- _PROBLEM STATEMENT_:
Write a two-sentence summary of the campus parking article below.

- _QUOTED TEXT_:
▬▬▬▬▬▬
Photo by Alexis Molinaro
Photo by Alexis Molinaro

The director of parking services faced inquisitive senators on the chamber floor at the Nov. 9 general senate meeting, as discussions focused on upcoming initiatives including new parking pass monitoring and electric car charging stations.

Director George Androuin announced that as early as April 2016, students can expect an updated method of parking pass registration and monitoring, with license plate scanners replacing the adhesive sticker currently being used.

Similar to license plate scanners used by police on public roads, parking services plans on implementing the same tactic to ensure cars parked on campus have the proper permit required for each lot.

“License plate recognition allows us to basically drive around and scan your license plates,” Androuin said. “If you are in the system you are fine, if you are not, you get a ticket.”

Using the scanning system will save about $70 thousand dollars, as opposed to the current use of adhesives, according to Androuin.

Students can also expect two electric car charging stations in the coming semesters, which is a Jacksonville Electric Authority (JEA) sponsored initiative, according to Androuin.
▬▬▬▬▬▬
- _DATA SUPPLIED_:

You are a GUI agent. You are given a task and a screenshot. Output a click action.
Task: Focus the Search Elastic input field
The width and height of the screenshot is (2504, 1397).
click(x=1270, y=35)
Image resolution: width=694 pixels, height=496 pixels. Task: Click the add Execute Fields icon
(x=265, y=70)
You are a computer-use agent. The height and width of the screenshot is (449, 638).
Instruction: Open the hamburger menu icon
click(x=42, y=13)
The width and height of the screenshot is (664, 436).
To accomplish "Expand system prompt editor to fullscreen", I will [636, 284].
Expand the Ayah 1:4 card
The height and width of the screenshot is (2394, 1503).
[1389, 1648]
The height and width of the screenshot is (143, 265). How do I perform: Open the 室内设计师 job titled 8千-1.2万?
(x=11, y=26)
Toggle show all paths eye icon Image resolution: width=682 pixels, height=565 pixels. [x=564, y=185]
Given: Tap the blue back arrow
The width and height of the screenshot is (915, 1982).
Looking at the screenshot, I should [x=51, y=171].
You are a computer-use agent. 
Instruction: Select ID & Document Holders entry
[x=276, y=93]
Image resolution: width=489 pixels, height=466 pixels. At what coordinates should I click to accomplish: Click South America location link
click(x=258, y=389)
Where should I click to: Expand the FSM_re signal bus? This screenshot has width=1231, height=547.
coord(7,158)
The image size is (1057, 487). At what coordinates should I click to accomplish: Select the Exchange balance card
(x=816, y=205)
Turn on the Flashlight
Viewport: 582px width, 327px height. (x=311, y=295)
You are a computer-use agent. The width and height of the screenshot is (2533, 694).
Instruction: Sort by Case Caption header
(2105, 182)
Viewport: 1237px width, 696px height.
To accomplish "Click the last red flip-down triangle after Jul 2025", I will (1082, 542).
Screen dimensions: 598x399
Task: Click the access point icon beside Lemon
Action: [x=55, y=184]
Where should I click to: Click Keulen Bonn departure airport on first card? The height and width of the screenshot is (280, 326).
▬▬▬▬▬▬
- _RESULT_:
At the Nov. 9 general senate meeting, parking services director George Androuin told senators that as early as April 2016, license plate scanners will replace adhesive parking stickers for checking that cars on campus have the proper permit, a change he said will save money. He also said two electric car charging stations, sponsored by the Jacksonville Electric Authority, are expected in the coming semesters.